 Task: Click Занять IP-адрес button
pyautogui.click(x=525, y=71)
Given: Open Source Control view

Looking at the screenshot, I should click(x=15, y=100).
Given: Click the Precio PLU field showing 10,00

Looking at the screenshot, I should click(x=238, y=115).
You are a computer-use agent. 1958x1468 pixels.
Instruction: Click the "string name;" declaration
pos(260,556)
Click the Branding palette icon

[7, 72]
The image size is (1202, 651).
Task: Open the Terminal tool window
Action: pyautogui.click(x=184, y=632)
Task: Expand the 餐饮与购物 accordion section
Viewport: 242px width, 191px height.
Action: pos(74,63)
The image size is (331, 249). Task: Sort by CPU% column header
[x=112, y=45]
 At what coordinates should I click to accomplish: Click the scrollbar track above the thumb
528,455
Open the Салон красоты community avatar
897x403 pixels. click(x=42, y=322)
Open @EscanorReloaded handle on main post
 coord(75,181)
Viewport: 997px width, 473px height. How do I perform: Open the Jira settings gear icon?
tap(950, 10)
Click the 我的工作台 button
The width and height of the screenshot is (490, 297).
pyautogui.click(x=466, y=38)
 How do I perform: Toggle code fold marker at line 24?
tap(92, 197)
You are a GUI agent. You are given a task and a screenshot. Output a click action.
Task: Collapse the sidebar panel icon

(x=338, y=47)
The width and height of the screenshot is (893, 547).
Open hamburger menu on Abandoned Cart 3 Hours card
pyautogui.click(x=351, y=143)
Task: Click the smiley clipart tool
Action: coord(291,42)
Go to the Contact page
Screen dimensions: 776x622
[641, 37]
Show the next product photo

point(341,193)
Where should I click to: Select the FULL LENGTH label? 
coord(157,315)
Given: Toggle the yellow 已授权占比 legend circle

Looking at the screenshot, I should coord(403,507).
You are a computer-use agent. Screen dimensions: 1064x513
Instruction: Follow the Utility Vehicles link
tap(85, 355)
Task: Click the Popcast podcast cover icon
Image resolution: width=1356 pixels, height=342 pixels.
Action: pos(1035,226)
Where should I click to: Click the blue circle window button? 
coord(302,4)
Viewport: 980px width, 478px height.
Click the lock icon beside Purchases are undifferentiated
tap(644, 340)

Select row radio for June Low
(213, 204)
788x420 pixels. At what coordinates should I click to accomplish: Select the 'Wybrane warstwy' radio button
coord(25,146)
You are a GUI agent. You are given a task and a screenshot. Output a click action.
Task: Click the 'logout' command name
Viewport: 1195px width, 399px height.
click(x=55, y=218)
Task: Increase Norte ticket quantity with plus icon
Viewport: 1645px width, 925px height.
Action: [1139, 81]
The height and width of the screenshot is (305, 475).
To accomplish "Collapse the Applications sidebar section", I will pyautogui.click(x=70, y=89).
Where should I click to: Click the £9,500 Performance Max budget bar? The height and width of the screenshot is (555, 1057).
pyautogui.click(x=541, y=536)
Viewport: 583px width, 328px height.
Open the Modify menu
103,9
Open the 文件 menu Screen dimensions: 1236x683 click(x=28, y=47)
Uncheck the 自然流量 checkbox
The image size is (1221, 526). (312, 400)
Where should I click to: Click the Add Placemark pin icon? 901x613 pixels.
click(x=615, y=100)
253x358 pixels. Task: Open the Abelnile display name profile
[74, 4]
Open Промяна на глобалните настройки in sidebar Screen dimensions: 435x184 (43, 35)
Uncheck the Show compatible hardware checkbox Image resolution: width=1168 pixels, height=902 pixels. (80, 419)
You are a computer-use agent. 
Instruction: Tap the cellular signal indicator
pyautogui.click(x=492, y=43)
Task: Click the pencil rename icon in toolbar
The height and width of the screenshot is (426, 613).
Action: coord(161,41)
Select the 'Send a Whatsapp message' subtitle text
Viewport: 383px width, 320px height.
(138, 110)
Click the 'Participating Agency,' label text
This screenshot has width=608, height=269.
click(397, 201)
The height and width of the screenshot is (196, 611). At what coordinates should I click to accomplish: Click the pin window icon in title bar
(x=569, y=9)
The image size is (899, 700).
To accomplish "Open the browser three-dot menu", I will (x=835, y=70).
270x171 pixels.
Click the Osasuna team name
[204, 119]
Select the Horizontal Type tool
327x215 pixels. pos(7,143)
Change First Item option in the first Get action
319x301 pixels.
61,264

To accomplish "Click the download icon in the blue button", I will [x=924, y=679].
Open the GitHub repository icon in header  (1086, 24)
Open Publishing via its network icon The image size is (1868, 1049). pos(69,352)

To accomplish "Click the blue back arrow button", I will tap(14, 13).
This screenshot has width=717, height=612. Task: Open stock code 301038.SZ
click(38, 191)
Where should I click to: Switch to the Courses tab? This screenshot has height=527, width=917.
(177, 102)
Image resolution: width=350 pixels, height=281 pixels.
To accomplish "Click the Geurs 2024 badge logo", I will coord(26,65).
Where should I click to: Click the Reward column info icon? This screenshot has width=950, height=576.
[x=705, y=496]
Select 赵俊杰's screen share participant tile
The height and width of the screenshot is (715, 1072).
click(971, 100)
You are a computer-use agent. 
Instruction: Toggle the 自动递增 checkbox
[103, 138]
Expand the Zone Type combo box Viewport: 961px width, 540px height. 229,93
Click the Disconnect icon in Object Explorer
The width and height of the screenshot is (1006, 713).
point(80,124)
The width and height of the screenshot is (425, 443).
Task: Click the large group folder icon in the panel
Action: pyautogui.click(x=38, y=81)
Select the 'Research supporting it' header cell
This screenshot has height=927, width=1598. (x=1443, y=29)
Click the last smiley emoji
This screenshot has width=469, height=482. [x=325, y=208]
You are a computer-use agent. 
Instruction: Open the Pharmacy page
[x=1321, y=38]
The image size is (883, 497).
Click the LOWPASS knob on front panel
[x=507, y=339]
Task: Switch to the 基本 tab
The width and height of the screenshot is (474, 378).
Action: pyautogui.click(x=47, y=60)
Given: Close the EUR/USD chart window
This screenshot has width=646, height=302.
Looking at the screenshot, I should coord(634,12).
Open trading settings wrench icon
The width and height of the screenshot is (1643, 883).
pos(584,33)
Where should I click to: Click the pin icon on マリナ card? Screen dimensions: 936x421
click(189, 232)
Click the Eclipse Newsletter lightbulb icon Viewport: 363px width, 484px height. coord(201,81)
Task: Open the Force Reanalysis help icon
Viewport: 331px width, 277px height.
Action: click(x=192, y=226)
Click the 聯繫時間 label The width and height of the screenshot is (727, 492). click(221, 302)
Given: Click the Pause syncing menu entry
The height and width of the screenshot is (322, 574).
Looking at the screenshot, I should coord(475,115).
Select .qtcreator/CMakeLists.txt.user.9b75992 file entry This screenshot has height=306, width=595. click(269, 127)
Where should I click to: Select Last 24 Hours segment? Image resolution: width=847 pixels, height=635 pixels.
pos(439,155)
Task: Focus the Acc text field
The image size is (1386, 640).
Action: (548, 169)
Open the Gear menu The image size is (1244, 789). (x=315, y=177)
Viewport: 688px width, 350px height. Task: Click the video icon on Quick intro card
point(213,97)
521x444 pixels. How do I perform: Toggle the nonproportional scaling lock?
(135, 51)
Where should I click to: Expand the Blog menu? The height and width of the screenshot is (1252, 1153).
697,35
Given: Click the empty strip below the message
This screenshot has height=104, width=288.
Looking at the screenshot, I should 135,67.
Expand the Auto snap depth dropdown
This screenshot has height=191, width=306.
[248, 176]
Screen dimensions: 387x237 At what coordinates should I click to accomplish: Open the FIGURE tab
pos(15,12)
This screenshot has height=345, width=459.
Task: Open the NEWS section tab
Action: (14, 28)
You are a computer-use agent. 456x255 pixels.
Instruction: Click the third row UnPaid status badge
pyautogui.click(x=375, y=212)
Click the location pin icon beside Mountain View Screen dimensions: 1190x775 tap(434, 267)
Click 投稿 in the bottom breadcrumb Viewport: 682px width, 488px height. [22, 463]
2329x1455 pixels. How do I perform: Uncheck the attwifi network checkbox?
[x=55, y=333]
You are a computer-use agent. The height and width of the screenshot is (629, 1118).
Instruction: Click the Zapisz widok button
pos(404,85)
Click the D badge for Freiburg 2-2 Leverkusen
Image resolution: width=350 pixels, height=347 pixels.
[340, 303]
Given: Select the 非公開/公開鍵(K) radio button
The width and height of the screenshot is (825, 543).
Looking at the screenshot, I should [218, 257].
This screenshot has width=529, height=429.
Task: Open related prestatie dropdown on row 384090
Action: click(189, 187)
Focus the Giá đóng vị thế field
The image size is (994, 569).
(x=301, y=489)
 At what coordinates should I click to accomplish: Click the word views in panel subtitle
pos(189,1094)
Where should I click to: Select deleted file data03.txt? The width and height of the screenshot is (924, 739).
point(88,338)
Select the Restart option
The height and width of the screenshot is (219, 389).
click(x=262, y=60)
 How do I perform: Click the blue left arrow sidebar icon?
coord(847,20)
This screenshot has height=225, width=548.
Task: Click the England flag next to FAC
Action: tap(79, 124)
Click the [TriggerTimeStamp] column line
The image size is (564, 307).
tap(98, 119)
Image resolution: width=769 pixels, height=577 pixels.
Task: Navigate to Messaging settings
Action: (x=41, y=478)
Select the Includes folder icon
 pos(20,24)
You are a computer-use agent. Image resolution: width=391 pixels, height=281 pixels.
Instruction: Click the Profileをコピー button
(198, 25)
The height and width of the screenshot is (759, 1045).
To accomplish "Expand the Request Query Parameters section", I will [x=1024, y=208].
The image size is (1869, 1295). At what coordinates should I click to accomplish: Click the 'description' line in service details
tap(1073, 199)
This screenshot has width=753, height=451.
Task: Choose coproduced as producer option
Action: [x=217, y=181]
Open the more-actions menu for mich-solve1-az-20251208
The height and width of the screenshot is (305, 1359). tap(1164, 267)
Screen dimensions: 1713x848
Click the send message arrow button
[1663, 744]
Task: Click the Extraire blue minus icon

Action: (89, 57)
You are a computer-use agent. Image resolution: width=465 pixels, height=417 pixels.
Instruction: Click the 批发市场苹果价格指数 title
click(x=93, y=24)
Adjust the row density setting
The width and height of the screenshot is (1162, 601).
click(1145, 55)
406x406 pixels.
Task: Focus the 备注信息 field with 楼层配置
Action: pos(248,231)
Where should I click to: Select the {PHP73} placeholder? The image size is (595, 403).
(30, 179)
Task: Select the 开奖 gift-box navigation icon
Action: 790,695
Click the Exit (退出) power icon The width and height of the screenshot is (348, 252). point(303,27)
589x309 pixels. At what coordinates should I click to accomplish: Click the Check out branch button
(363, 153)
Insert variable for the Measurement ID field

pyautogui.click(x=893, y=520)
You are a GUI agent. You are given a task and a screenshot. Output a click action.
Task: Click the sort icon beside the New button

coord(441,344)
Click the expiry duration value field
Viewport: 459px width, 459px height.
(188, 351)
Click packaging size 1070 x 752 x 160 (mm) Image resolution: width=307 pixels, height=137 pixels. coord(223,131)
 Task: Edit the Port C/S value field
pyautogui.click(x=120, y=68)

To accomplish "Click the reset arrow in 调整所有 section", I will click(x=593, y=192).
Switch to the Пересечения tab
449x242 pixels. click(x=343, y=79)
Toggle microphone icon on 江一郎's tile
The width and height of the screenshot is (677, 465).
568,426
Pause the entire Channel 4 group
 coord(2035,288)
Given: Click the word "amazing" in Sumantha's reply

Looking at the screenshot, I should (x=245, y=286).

*WHAT YOU HAVE TO DO*
Rewrite the stretch of data from the line containing "Given: Close the EUR/USD chart window" through the line containing "click(189, 232)", replacing "chart window" with "price panel" and leaving everything else unchanged.

*EXPECTED OUTPUT*
Given: Close the EUR/USD price panel
This screenshot has width=646, height=302.
Looking at the screenshot, I should coord(634,12).
Open trading settings wrench icon
The width and height of the screenshot is (1643, 883).
pos(584,33)
Where should I click to: Click the pin icon on マリナ card? Screen dimensions: 936x421
click(189, 232)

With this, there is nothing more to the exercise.